WHAT THIS TASK INVOLVES:
Can you output the records below exactly as they are written?

[Extracted data entries]
★ ★ ★
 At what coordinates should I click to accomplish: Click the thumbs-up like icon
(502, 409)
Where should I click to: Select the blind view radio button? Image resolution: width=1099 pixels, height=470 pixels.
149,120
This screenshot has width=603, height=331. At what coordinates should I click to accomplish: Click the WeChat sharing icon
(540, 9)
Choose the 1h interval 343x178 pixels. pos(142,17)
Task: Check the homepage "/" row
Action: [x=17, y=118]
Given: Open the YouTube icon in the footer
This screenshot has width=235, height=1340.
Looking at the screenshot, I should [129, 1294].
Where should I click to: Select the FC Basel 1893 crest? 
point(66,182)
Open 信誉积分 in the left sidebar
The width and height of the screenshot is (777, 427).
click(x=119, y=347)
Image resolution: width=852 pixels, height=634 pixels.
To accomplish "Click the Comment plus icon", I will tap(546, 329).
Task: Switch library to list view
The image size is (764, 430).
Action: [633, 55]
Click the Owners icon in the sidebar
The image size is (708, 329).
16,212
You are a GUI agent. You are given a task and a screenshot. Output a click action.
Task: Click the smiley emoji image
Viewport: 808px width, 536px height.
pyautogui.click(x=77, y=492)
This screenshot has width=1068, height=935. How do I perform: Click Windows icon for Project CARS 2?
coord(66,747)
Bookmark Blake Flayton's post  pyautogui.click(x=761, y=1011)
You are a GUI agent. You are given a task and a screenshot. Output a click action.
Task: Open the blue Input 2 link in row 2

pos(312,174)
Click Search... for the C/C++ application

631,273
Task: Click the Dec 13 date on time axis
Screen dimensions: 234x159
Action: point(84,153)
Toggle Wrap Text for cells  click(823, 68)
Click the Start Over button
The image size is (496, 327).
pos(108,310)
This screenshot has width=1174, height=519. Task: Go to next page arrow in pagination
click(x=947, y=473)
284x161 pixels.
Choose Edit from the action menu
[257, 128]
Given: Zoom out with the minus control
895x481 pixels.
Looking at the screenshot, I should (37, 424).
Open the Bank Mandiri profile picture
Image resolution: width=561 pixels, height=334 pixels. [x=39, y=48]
★ ★ ★
FINISHED EXERCISE:
 At what coordinates should I click to accomplish: Click the thumbs-up like icon
(502, 409)
Where should I click to: Select the blind view radio button? Image resolution: width=1099 pixels, height=470 pixels.
149,120
This screenshot has width=603, height=331. At what coordinates should I click to accomplish: Click the WeChat sharing icon
(540, 9)
Choose the 1h interval 343x178 pixels. pos(142,17)
Task: Check the homepage "/" row
Action: [x=17, y=118]
Given: Open the YouTube icon in the footer
This screenshot has width=235, height=1340.
Looking at the screenshot, I should [129, 1294].
Where should I click to: Select the FC Basel 1893 crest? 
point(66,182)
Open 信誉积分 in the left sidebar
The width and height of the screenshot is (777, 427).
click(x=119, y=347)
Image resolution: width=852 pixels, height=634 pixels.
To accomplish "Click the Comment plus icon", I will tap(546, 329).
Task: Switch library to list view
The image size is (764, 430).
Action: [633, 55]
Click the Owners icon in the sidebar
The image size is (708, 329).
16,212
You are a GUI agent. You are given a task and a screenshot. Output a click action.
Task: Click the smiley emoji image
Viewport: 808px width, 536px height.
pyautogui.click(x=77, y=492)
This screenshot has width=1068, height=935. How do I perform: Click Windows icon for Project CARS 2?
coord(66,747)
Bookmark Blake Flayton's post  pyautogui.click(x=761, y=1011)
You are a GUI agent. You are given a task and a screenshot. Output a click action.
Task: Open the blue Input 2 link in row 2

pos(312,174)
Click Search... for the C/C++ application

631,273
Task: Click the Dec 13 date on time axis
Screen dimensions: 234x159
Action: point(84,153)
Toggle Wrap Text for cells  click(823, 68)
Click the Start Over button
The image size is (496, 327).
pos(108,310)
This screenshot has width=1174, height=519. Task: Go to next page arrow in pagination
click(x=947, y=473)
284x161 pixels.
Choose Edit from the action menu
[257, 128]
Given: Zoom out with the minus control
895x481 pixels.
Looking at the screenshot, I should (37, 424).
Open the Bank Mandiri profile picture
Image resolution: width=561 pixels, height=334 pixels. [x=39, y=48]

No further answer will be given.